**SET OF TASKS**:
1/ Answer these questions from the CoAssets passage, one per line:
(a) In what month and year did Lawrence Lim leave CoAssets?
(b) According to Mr Goh, who had contractually guaranteed the promissory notes?
(c) What kind of plan does CA Funding say it is working out?
2/ Reproduce the part of the CoAssets passage that opens with the words "Many CoAssets investors" and closes with "claw back investments.".

**EXTRACT TO READ**:

--- Begin ---

Former chief operating officer of CoAssets Lawrence Lim - who has become one of the most outspoken opponents of CoAssets - alleged that crowdfunding projects that were put up on the platform are fronted by special-purpose vehicles set up by related parties based in Hong Kong that CoAssets have lent money to. The risks associated with such projects and how beneficiaries were commercially related to CoAssets were not revealed to investors, he added.

He left CoAssets in March 2019, stating "irreconcilable differences" in business direction and management with company founders, namely Getty Goh and Seh Huan Kiat.

While investments turning sour is par for the course, investors have alleged they were misled that the financial products they were sold were backed by collateral and personal guarantees.

Many CoAssets investors had agreed to extend their payment deadlines for promissory notes set to mature as then-chief executive Mr Goh had told them that they were contractually guaranteed by DWG and Denka Wee. However, these agreements were later voided due to authenticity disputes, and Mr Wee told The Business Times earlier that he "does not recall signing the document".

Investors have since grouped together to explore legal options to claw back investments.

At the start of the year, MAS-licensed CA Funding had posted on its website that it is in the process of winding up. It has since revised its message on the website to say that it is "still operating and will continue to address all queries from customers, and service customers on their outstanding investments". It added that it is in the process of working out a business cessation plan.

This comes as crowdfunding operators are required to have a plan in place to manage any cessation of business before they can wind up, which include handling investors' monies and loan agreements, repayment actions, as well as procedures for communication with investors.

--- End ---

**DATA ROWS**:
--- Begin ---

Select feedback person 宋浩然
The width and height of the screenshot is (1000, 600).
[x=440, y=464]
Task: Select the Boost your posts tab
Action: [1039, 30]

--- End ---

**WRITTEN RESPONSES**:
1/
(a) March 2019
(b) DWG and Denka Wee
(c) A business cessation plan

2/
Many CoAssets investors had agreed to extend their payment deadlines for promissory notes set to mature as then-chief executive Mr Goh had told them that they were contractually guaranteed by DWG and Denka Wee. However, these agreements were later voided due to authenticity disputes, and Mr Wee told The Business Times earlier that he "does not recall signing the document".

Investors have since grouped together to explore legal options to claw back investments.